/---

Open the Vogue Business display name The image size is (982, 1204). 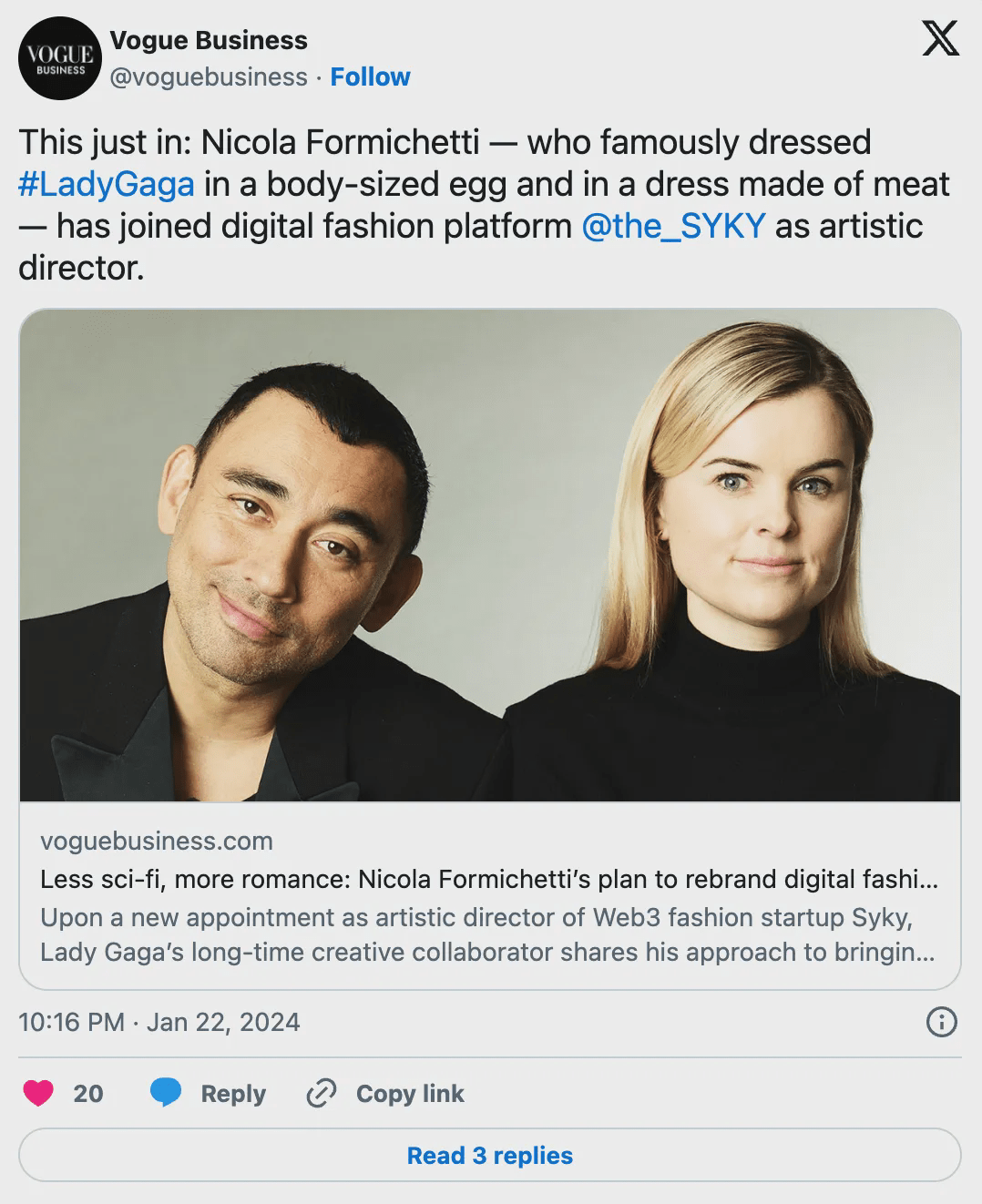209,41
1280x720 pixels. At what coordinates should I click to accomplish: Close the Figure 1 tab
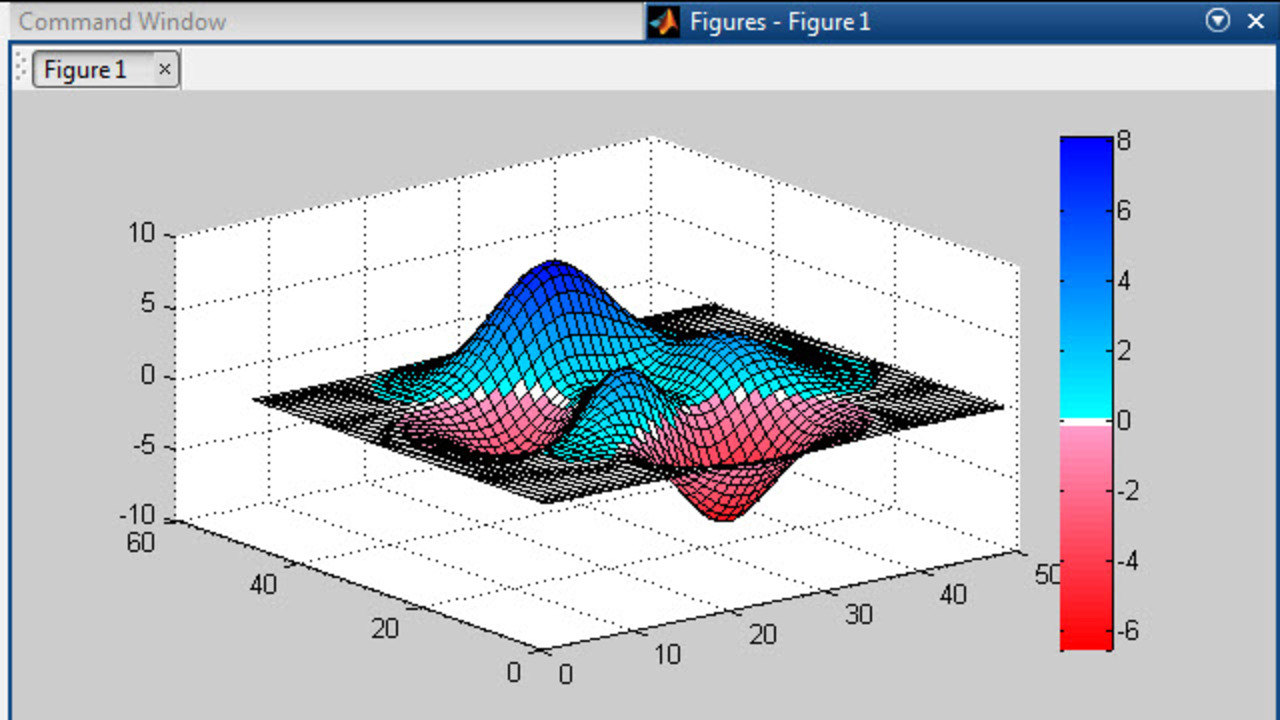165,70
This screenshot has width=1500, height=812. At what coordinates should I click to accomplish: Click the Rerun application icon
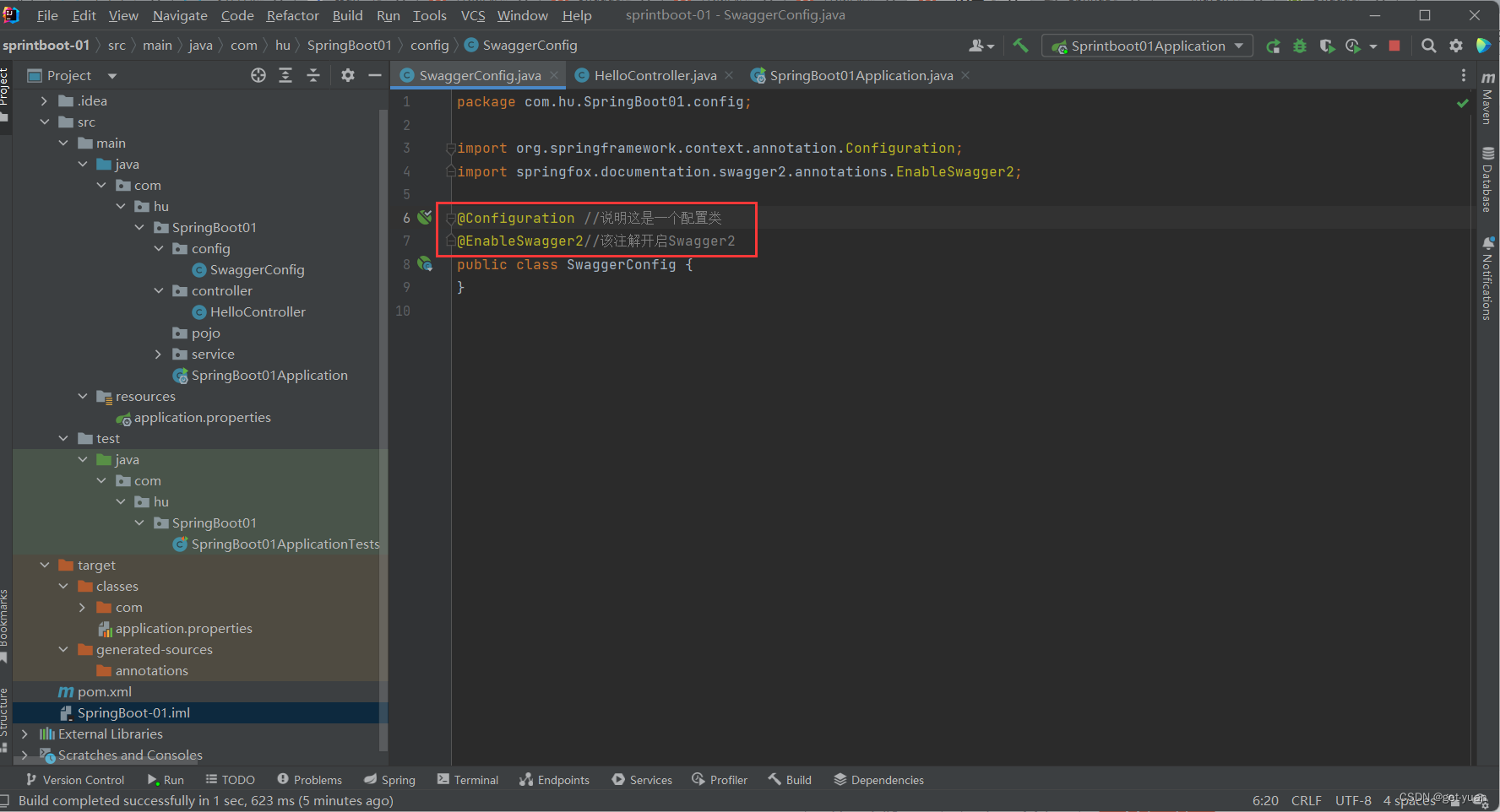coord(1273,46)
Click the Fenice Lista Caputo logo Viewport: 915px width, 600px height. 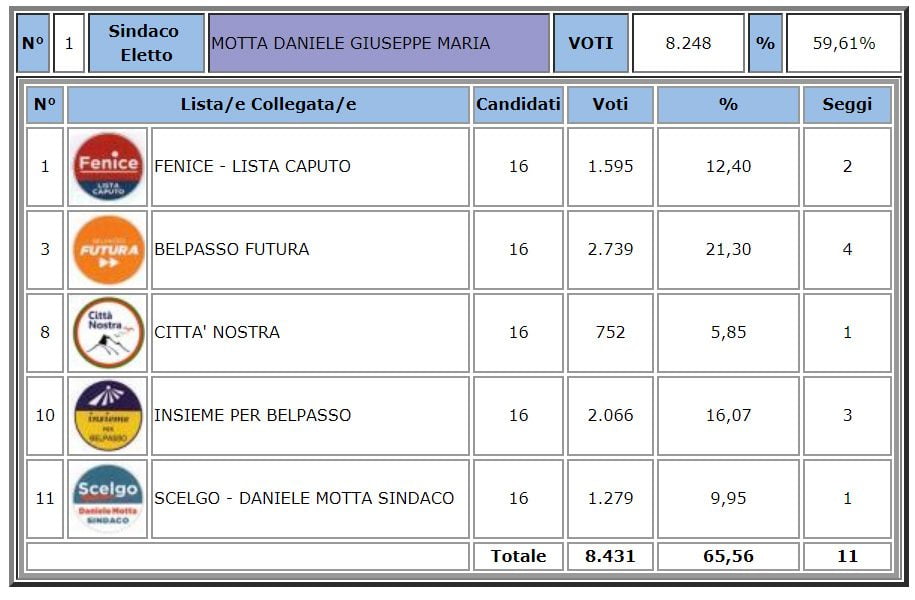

\---

- [COSA SERVE]: Ricopia senza alcuna modifica le righe del materiale qui sopra, cominciando da quella che contiene "1280x720 pixels. At" e arrivando fino alla fine del materiale, con entrambi gli estremi inclusi. Nella risposta lascia fuori le immagini.

- [IL RISULTATO]:
1280x720 pixels. At what coordinates should I click to accomplish: Close the Figure 1 tab
165,70
This screenshot has width=1500, height=812. At what coordinates should I click to accomplish: Click the Rerun application icon
coord(1273,46)
Click the Fenice Lista Caputo logo Viewport: 915px width, 600px height. 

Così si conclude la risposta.